Comment by copper_think

Comment by copper_think 11 hours ago

13 replies

One thing not mentioned is that Visual C++ and Visual Basic historically were separate IDEs with separate codebases. When the time came to unify them, only one of them could continue on. My understanding is that Visual Basic won, and that today's Visual Studio IDE (devenv.exe, msenv.dll, etc.) is the continuation of that VB codebase.

I don't actually know in which release that transition happened. But since there's a screenshot of each version in the article, presumably that transition is visually documented...

ack_complete 11 hours ago

That might have been the transition from Visual C++/Basic 4 to 6 (I skipped 5), but the cataclysmic one was the switch from Visual Studio 6 to Visual Studio .NET, when large portions of the IDE and build system were rewritten in .NET. Visual Studio .NET (2002) was much slower and much buggier than VS6. The native debugger was glacial at conditional breakpoints and debug output, the build system took an eternity to do a dependency check, its UI visibly redrew more slowly, etc. It was so bad that Microsoft had to create a special offer for the Visual Studio .NET (2003) upgrade for only ~$30.
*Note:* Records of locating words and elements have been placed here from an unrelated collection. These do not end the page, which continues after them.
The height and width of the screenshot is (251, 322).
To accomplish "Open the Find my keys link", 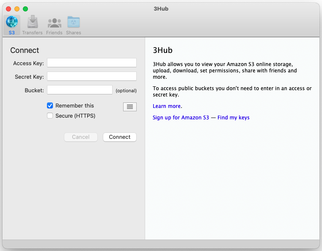I will [233, 118].

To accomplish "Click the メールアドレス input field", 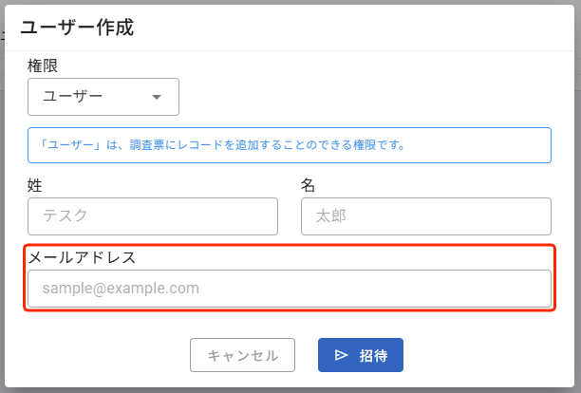I will click(x=290, y=289).
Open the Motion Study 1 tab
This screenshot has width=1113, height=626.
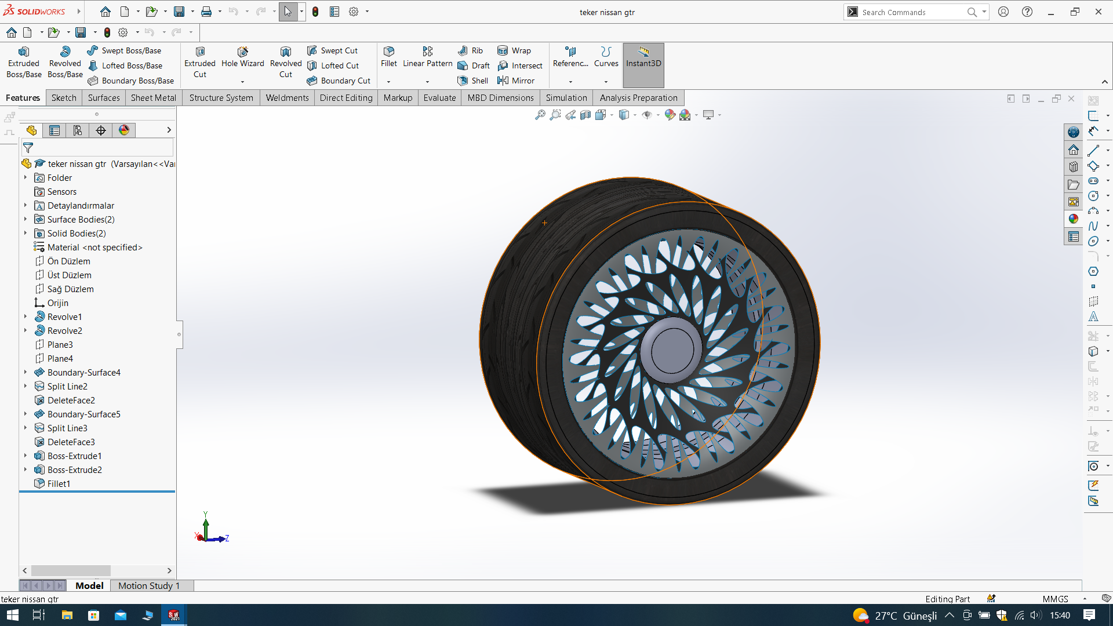[149, 585]
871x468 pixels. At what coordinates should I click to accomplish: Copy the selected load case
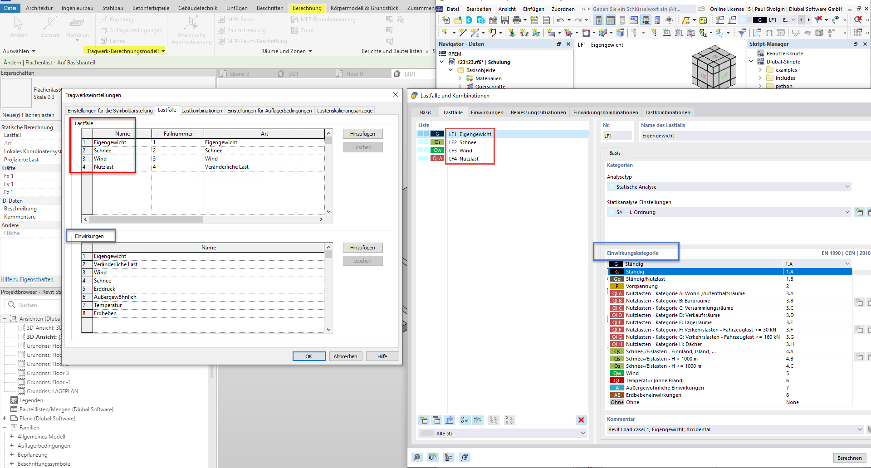pos(436,420)
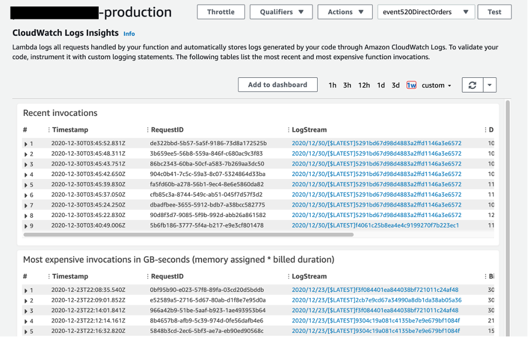Expand row 1 in Recent invocations
This screenshot has width=528, height=337.
(x=26, y=144)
This transition was not great for Visual Basic developers either since their language was transitioned from generating native code (VB6) to becoming dependent upon the .NET Framework (VB.NET), supported secondarily to C#.

aaronbrethorst 10 hours ago

If memory serves, it was Visual InterDev that won, actually. The VID IDE was the forerunner to Visual Studio.NET 2002, which was the first unified Visual Studio IDE.

n.b. I worked on the Visual Studio Core team, which maintained devenv.exe, among other things, from 2003-2007'ish.

  • LordN00b 7 hours ago

    Visual InterDev was the first IDE I ever used outside of notepad. It was bundled in with one Microsofts early webediting tools with office (97/200)....but not FrontPage. I thought I was touching the future, it was so amazing! I really don't remember much about other than the impression that it left on me.

becurious 11 hours ago

After Visual C++ 6. They broke a lot of the C++ IDE features and they weren’t as good as the prior versions (dialog editor etc) so for a long time we preferred staying on 6. I think if we could have the newer compilers but the snappiness of that UI many developers would be happy.

It’s also a product of the segmentation of the developer tools in Microsoft. The Windows team was responsible for the compiler rather than the Developer Tools team.

  • philiplu 11 hours ago

    No, that's not really true. I was on the C++ compiler team from 1991 to 2006. When I first started, the DevTools team reported up through the Windows team, but never really felt a well-integrated part. We were never in the same building as the Windows team, for instance. I remember, probably 1992 or 1993, driving from building 4 where the compiler team lived to the Windows building (forget which one that was, maybe in the 12 to 15 block back then?) to get a copy of the Windows NT source on a hard drive. That's because I was a dev on the C++ compiler back-end team then (moved to the front-end in '95, IIRC), and compiling that source was a major test of the 32-bit compiler I was working on.

    Don't remember when DevTools was re-orged out from under Windows, but I'm pretty sure it was by '95, and well before VC++ 6.

    • becurious 10 hours ago

      Did you ever work on the cross edition that would compile Windows apps for the Mac? I think that was a version 4 fork that never got another version.

      • philiplu 10 hours ago

        No, there were two devs working on the 68k Mac compiler, with ~10 devs on the x86 side (though both targets shared a lot of code and differed mainly in the late codegen and peephole optimization phases). I never worked on the 16-bit code; the 32-bit and later 64-bit x86 backend was a different codebase from the 16-bit stuff.

  • ack_complete 10 hours ago

    The dialog editor is a good example of the damage that was done with the VS.NET transition. When they rewrote it to use the WinForms-based UI, they introduced a fundamental bug: the Z-order for picking was reversed so that clicking on a stack of controls selected the one on the bottom. Very annoying for controls like group controls intended to be stacked below other controls. Bug filed, WONTFIX'd, and it's still broken to this day.

    • zerr 8 hours ago

      Afaik Win32 API explicitly states that overlapping sibling windows/controls is not supported.

  • keithnz 10 hours ago

    the big thing I missed was their macro editor, it was really good for automating things.

georgeecollins 11 hours ago

I think that is right and perhaps that is why, as I recall, Visual C went from almost unusable to a pretty good development environment between version 2 and 4. This is all (old) memory and anecdote.